* _How to complete this task_:
The required output is the line containing "This screenshot has height=285, width=644." followed by every line after it to the end of the listing, each written out exactly.

* _Dataset extract_:
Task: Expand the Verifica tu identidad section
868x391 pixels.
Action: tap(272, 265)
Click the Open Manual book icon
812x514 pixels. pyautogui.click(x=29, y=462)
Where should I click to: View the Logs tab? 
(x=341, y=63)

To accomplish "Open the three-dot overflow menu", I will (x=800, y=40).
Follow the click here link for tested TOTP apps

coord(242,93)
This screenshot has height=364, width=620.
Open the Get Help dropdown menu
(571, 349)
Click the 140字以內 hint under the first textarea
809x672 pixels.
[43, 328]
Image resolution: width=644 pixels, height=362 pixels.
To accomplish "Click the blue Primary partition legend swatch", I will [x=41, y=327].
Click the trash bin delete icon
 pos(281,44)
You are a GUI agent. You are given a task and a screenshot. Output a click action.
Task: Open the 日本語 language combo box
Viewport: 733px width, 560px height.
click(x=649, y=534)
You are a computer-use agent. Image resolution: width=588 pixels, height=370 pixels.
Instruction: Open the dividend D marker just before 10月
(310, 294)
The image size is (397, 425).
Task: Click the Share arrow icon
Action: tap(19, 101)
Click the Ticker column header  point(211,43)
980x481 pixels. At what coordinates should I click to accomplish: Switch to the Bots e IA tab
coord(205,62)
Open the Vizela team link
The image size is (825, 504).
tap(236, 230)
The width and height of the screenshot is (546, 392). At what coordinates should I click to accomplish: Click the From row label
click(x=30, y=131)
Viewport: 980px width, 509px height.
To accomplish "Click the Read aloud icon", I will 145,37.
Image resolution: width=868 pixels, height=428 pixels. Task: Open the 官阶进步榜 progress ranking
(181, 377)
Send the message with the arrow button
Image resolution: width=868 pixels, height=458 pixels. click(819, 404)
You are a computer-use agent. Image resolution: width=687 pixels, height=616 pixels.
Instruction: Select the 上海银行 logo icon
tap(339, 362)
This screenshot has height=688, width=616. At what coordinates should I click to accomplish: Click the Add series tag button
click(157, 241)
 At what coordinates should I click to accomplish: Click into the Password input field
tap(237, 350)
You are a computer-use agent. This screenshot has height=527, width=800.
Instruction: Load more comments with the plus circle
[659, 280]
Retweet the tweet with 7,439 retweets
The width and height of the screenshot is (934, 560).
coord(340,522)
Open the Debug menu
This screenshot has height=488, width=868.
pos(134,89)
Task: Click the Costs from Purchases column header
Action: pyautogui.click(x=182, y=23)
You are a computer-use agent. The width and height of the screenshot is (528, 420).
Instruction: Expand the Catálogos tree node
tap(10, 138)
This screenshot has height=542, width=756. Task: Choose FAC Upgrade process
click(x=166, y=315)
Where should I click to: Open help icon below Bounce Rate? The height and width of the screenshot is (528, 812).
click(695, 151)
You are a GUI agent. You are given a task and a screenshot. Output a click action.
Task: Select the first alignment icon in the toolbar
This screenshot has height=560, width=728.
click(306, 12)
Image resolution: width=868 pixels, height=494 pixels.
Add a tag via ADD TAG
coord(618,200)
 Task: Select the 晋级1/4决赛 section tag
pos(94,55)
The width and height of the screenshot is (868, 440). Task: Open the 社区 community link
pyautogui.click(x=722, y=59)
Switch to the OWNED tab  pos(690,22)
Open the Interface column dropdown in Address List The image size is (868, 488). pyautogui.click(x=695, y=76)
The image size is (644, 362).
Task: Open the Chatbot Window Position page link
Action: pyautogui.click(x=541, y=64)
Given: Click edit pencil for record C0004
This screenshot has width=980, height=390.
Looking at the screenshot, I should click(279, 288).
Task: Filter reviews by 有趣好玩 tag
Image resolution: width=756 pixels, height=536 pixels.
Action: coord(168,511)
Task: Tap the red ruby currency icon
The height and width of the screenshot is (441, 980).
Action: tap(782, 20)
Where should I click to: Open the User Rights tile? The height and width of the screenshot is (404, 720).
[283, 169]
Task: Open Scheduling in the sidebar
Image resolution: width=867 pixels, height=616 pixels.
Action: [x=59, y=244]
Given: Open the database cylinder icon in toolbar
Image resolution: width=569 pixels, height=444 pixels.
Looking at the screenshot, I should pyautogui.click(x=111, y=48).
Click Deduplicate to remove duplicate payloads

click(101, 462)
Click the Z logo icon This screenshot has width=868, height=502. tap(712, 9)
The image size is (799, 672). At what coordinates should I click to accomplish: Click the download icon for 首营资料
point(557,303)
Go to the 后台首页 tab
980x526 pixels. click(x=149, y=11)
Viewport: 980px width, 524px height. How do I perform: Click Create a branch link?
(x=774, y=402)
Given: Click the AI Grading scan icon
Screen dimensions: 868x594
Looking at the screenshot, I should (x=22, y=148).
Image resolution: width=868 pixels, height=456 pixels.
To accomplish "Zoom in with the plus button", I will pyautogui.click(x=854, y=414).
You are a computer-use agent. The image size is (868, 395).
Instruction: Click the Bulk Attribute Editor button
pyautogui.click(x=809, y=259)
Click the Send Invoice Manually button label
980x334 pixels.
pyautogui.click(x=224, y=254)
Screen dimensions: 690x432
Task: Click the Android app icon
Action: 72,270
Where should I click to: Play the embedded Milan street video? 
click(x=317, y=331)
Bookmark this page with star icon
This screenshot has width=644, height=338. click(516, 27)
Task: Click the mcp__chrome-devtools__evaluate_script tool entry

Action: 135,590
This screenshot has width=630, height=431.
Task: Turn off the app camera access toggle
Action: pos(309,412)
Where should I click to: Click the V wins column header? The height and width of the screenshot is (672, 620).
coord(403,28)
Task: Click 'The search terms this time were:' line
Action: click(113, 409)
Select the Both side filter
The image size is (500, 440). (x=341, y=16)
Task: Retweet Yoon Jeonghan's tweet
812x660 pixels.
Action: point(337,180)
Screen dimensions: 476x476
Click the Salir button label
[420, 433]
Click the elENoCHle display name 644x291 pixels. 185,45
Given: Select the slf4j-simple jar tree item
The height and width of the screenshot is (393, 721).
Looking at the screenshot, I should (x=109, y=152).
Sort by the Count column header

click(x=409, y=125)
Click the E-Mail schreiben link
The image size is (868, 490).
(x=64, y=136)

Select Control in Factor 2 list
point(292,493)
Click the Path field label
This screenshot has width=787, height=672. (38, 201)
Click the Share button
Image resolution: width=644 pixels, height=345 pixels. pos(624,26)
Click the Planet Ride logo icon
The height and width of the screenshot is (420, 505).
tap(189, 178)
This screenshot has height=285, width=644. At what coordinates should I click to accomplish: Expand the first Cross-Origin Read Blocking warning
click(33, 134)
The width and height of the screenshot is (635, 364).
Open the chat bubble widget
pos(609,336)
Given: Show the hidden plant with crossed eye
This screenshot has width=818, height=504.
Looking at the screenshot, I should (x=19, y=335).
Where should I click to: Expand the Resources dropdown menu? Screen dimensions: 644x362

* _Your response_:
This screenshot has height=285, width=644. At what coordinates should I click to accomplish: Expand the first Cross-Origin Read Blocking warning
click(33, 134)
The width and height of the screenshot is (635, 364).
Open the chat bubble widget
pos(609,336)
Given: Show the hidden plant with crossed eye
This screenshot has width=818, height=504.
Looking at the screenshot, I should (x=19, y=335).
Where should I click to: Expand the Resources dropdown menu? Screen dimensions: 644x362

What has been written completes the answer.